Exercise instructions: Can you extract, word for word, the part of the passage below on depression and social bonds, starting at "I bet you’re" and ending at "worst of it yet."?

Supplied passage:
I bet you’re starting to see a pattern of interdependence we have here with our environment that contributes to the cycle of depression and why it's so hard to extricate yourself from. If I’m obese, I’m going to be depressed, which is going to cause me to stress eat and become more obese and not work out and stay indoors which will depress me even more because now I am not getting any sunlight and my circadian rhythm is all screwed up causing me to sleep less which makes me more depressed so I eat even more…takes a breath…and the cycle continues. The problem is that I haven’t even gotten to the worst of it yet.

Remember earlier when I told you that humans are products of our environments, which for almost the entire time we’ve been in this anatomical state has been the environment of a hunter-gatherer. Well, a primary staple of that environment was the tribe, the community of hunter-gatherers that joined together to increase their odds at survival. What am I getting at here? I’m getting at the fact that we humans are deeply social creatures, creatures that for most of their existence relied on these strong bonds to others to survive. Now in the face of a society built in a way that creates an isolating disease that needs the help of others to overcome, these integral bonds are nowhere to be found.

Given information:
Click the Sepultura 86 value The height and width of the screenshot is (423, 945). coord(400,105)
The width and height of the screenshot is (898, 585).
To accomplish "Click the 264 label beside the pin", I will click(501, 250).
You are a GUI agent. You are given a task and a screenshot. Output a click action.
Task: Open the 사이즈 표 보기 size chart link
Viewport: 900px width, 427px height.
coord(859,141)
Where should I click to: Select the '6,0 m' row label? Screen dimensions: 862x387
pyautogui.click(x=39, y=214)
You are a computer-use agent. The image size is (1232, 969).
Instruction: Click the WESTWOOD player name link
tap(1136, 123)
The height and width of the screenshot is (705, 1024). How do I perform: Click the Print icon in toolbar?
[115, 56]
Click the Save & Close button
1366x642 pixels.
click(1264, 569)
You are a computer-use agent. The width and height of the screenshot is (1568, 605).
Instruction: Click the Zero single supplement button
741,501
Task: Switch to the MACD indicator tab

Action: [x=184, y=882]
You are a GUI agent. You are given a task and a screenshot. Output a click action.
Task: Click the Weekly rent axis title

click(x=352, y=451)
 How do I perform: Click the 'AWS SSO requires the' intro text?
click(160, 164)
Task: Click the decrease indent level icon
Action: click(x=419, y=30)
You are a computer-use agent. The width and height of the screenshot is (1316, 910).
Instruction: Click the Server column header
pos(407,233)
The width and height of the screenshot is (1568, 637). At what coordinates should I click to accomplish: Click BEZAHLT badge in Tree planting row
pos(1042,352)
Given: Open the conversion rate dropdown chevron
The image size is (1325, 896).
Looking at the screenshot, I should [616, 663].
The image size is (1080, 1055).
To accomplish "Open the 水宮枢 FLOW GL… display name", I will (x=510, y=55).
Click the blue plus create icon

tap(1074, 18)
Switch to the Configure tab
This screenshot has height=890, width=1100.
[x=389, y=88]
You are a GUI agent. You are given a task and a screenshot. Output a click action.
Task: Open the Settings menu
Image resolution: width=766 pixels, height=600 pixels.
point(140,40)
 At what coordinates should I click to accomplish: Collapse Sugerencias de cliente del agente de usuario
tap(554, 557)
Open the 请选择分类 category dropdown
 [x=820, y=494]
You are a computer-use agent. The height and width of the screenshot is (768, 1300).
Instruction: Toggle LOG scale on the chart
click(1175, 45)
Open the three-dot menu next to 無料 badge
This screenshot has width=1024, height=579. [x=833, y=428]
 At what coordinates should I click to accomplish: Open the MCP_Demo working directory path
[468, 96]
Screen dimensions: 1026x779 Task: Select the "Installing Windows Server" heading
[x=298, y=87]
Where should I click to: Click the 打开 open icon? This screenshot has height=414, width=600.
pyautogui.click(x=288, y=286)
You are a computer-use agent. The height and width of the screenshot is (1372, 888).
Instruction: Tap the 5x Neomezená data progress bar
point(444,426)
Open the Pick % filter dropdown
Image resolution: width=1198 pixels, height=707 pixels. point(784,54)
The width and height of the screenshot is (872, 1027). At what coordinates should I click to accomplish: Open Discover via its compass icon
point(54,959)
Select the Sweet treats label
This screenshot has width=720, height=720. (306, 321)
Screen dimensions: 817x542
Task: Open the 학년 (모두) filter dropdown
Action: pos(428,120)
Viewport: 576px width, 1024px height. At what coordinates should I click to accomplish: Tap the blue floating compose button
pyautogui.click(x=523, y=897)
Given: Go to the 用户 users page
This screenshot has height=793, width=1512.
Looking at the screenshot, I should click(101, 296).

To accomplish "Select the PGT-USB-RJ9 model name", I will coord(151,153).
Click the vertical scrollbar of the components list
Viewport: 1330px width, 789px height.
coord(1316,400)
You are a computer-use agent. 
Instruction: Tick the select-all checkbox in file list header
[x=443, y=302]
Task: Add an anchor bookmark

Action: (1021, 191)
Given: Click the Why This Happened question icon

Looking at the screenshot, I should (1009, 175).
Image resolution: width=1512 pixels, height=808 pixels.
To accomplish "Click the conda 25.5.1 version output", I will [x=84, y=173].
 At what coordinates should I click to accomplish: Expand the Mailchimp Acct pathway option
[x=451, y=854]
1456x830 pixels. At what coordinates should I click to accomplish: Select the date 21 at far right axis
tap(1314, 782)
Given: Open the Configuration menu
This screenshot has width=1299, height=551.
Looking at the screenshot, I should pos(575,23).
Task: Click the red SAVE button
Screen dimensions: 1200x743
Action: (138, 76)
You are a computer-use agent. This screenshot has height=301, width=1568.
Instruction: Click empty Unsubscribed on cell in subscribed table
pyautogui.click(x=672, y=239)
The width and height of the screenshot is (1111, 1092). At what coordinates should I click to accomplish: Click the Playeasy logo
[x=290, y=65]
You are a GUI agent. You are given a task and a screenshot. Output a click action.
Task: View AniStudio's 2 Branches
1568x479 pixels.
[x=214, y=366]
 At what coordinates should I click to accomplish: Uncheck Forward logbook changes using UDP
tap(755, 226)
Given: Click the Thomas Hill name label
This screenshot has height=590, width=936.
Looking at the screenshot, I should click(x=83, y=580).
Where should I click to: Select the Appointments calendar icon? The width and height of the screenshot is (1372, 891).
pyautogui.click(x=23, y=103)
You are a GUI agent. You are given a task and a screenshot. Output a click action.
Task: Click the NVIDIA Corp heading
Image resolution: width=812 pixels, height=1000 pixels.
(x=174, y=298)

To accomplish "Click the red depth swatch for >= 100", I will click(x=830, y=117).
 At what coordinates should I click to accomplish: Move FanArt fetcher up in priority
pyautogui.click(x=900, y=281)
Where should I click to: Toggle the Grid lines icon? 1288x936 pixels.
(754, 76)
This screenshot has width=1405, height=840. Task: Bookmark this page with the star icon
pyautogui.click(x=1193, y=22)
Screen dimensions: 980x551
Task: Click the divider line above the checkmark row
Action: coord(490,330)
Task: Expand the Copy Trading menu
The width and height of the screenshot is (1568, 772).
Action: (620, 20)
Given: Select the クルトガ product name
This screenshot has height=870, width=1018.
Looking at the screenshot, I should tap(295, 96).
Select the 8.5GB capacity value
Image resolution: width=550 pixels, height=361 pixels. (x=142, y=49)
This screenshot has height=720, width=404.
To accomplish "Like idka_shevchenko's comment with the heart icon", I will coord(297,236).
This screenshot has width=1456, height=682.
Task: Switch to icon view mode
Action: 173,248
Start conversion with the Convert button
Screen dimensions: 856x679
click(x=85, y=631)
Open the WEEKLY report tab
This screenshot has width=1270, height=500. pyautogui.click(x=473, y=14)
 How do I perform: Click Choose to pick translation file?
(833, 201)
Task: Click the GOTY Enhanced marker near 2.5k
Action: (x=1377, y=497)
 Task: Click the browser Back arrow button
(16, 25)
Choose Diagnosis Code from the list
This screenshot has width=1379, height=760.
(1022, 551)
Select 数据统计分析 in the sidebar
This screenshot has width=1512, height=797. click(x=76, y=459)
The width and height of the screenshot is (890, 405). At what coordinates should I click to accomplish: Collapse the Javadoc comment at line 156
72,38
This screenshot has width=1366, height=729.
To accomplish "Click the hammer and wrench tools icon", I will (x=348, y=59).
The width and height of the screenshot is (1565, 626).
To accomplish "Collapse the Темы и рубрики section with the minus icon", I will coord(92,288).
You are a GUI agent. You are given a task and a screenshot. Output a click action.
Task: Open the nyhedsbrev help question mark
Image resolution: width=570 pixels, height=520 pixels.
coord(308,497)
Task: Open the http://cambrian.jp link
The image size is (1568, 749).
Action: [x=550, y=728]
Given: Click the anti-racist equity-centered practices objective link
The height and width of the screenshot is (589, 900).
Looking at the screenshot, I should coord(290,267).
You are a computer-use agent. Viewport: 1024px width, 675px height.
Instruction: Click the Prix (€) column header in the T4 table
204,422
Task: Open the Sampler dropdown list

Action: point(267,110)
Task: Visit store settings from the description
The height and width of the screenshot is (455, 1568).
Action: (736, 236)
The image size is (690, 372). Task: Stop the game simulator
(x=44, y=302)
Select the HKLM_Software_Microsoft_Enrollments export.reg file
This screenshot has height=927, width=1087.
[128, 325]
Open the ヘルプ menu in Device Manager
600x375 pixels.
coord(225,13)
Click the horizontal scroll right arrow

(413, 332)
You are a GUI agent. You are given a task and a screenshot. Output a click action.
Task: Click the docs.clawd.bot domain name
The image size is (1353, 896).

Solution to the exercise:
I bet you’re starting to see a pattern of interdependence we have here with our environment that contributes to the cycle of depression and why it's so hard to extricate yourself from. If I’m obese, I’m going to be depressed, which is going to cause me to stress eat and become more obese and not work out and stay indoors which will depress me even more because now I am not getting any sunlight and my circadian rhythm is all screwed up causing me to sleep less which makes me more depressed so I eat even more…takes a breath…and the cycle continues. The problem is that I haven’t even gotten to the worst of it yet.